Work to complete - Whenever a line below holds the word "chart", copy that line.

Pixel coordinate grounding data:
● ● ● ● ● ● ●

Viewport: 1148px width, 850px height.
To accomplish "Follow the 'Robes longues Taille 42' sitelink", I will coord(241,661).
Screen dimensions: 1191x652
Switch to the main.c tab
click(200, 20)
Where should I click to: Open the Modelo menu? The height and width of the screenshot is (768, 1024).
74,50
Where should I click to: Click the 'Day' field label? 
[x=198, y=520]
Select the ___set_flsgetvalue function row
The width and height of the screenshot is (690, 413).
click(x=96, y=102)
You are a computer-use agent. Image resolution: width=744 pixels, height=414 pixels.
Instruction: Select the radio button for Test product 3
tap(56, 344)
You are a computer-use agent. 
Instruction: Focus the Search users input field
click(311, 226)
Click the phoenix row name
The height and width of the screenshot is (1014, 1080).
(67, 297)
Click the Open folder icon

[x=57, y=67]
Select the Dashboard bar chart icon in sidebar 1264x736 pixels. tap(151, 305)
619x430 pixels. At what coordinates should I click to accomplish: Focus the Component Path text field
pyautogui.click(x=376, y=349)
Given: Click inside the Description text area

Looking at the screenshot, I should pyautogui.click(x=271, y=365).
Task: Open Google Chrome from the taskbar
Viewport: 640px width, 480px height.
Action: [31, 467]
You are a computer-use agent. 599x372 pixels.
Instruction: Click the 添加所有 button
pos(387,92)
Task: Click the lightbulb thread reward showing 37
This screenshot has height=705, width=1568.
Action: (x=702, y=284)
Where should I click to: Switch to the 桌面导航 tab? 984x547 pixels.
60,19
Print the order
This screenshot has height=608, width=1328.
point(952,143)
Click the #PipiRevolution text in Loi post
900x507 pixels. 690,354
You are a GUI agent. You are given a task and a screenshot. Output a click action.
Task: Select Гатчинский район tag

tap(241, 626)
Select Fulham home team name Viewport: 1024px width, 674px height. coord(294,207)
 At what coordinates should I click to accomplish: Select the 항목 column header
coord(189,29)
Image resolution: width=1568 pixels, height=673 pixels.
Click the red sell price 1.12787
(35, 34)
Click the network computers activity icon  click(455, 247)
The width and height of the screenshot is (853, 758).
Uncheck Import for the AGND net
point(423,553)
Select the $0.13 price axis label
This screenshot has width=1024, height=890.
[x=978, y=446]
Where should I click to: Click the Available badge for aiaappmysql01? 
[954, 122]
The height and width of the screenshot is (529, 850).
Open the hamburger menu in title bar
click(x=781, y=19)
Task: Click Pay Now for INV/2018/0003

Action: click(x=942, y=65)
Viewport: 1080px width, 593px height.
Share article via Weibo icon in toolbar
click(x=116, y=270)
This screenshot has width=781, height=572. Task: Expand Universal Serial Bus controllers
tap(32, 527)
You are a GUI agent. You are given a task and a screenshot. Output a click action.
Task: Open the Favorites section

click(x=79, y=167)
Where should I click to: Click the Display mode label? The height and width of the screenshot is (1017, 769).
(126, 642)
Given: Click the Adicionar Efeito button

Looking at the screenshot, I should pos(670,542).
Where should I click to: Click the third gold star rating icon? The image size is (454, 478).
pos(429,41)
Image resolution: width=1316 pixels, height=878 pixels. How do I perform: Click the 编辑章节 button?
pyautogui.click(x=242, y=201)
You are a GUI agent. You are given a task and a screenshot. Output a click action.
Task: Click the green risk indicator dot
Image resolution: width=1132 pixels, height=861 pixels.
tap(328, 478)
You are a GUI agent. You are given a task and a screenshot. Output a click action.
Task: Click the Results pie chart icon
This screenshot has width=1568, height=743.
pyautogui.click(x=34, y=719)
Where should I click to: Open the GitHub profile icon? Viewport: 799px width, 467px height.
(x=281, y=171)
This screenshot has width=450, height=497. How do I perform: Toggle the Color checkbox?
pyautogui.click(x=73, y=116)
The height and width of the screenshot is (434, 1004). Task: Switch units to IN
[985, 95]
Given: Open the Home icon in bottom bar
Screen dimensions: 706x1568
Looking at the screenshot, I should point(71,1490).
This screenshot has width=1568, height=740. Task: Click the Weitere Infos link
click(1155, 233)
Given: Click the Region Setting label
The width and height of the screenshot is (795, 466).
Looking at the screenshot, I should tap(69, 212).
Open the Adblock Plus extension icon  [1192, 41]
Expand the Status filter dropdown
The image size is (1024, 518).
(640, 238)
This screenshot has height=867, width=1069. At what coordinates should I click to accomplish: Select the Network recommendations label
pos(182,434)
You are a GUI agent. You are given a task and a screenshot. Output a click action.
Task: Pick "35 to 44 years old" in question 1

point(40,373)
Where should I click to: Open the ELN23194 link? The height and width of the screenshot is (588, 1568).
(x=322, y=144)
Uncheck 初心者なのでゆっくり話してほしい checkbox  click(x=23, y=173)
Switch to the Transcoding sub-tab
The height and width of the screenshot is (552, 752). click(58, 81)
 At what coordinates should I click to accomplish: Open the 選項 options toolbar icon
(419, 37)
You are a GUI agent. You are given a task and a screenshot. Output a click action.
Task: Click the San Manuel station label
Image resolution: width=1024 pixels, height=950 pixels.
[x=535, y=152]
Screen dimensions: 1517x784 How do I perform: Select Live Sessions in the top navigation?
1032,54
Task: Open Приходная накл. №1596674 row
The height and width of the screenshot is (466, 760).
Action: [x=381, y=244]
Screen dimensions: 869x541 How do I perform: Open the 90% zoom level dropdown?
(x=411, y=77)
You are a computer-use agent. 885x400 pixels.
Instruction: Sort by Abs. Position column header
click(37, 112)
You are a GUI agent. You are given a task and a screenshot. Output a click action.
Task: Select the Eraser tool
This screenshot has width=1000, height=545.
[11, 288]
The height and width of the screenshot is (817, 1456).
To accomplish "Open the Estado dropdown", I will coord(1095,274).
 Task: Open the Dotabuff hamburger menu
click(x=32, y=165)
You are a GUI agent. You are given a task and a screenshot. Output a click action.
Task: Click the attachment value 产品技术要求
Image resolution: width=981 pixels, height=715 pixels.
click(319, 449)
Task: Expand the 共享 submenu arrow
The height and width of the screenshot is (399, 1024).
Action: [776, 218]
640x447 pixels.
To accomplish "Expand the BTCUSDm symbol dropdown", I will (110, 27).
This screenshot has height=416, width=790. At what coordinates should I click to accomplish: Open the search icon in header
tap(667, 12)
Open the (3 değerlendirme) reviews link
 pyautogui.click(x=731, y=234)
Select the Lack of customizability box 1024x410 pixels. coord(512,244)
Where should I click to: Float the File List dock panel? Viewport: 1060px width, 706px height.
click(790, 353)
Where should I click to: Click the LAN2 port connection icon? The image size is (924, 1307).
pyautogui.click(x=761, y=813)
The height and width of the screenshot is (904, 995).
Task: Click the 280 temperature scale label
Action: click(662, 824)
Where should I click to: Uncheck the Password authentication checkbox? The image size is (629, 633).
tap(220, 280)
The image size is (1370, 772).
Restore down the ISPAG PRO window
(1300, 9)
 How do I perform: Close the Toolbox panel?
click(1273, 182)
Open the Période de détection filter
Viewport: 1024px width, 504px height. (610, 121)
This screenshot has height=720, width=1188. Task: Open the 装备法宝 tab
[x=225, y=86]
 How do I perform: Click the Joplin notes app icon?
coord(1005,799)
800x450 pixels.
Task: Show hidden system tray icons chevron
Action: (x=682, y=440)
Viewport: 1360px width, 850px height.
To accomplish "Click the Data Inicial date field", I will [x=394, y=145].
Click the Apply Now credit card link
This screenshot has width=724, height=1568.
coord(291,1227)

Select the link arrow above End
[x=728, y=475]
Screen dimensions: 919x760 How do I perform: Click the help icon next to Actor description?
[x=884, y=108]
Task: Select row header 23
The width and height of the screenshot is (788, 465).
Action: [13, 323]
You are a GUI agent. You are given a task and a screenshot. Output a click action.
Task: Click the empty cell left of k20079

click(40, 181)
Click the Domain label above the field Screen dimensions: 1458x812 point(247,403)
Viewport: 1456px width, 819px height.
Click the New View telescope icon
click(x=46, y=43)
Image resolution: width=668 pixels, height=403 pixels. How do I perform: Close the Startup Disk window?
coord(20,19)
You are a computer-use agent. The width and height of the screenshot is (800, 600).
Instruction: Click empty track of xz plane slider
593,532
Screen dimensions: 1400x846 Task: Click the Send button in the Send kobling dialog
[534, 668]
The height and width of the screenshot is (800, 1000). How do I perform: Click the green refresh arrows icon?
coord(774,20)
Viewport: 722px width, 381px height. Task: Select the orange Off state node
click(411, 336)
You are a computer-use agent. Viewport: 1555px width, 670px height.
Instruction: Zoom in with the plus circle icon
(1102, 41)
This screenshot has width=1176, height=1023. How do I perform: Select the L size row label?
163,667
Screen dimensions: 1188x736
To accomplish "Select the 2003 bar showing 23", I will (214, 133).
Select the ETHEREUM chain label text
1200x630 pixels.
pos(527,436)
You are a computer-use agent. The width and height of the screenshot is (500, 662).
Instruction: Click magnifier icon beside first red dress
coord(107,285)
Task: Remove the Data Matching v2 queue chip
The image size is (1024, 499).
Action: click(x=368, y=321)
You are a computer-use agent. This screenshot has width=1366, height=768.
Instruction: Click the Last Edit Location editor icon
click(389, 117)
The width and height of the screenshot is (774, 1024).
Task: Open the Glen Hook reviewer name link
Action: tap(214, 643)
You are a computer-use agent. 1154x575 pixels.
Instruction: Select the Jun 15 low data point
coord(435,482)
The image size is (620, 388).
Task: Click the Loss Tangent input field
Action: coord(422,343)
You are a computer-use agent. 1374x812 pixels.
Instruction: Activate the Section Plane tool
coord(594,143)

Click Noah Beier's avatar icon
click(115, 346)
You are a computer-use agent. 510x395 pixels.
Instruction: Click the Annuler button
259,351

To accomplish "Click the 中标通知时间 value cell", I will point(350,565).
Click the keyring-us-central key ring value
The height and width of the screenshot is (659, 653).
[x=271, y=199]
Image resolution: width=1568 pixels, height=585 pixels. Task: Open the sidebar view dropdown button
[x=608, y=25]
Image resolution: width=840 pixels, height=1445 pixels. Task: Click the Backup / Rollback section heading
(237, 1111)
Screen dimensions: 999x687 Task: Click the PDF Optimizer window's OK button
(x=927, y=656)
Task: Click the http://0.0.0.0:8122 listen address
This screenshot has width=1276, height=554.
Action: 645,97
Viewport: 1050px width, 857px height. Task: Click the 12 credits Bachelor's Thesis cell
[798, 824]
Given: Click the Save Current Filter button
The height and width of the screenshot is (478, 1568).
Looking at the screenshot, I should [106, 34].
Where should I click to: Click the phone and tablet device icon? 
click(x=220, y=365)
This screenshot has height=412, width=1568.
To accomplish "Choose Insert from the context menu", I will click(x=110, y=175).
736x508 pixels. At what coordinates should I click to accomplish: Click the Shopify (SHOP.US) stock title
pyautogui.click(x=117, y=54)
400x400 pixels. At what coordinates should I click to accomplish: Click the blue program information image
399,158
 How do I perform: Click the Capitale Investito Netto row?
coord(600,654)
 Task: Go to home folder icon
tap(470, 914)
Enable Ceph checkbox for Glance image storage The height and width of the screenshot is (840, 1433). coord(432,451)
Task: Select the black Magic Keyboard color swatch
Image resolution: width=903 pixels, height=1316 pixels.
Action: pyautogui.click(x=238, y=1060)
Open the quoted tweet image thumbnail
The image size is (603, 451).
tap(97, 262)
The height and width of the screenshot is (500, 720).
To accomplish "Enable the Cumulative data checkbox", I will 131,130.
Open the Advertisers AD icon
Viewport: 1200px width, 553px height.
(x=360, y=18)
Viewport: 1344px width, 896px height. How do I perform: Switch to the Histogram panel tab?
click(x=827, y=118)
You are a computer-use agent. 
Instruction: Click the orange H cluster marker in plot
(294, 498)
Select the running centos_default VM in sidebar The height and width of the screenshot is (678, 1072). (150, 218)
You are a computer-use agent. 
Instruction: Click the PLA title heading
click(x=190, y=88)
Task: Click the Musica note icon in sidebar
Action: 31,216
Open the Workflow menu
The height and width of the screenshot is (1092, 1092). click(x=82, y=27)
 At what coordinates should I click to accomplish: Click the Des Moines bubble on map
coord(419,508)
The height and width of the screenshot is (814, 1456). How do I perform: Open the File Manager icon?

● ● ● ● ● ● ●

Solution to the problem -
Select the Dashboard bar chart icon in sidebar 1264x736 pixels. tap(151, 305)
Task: Click the Results pie chart icon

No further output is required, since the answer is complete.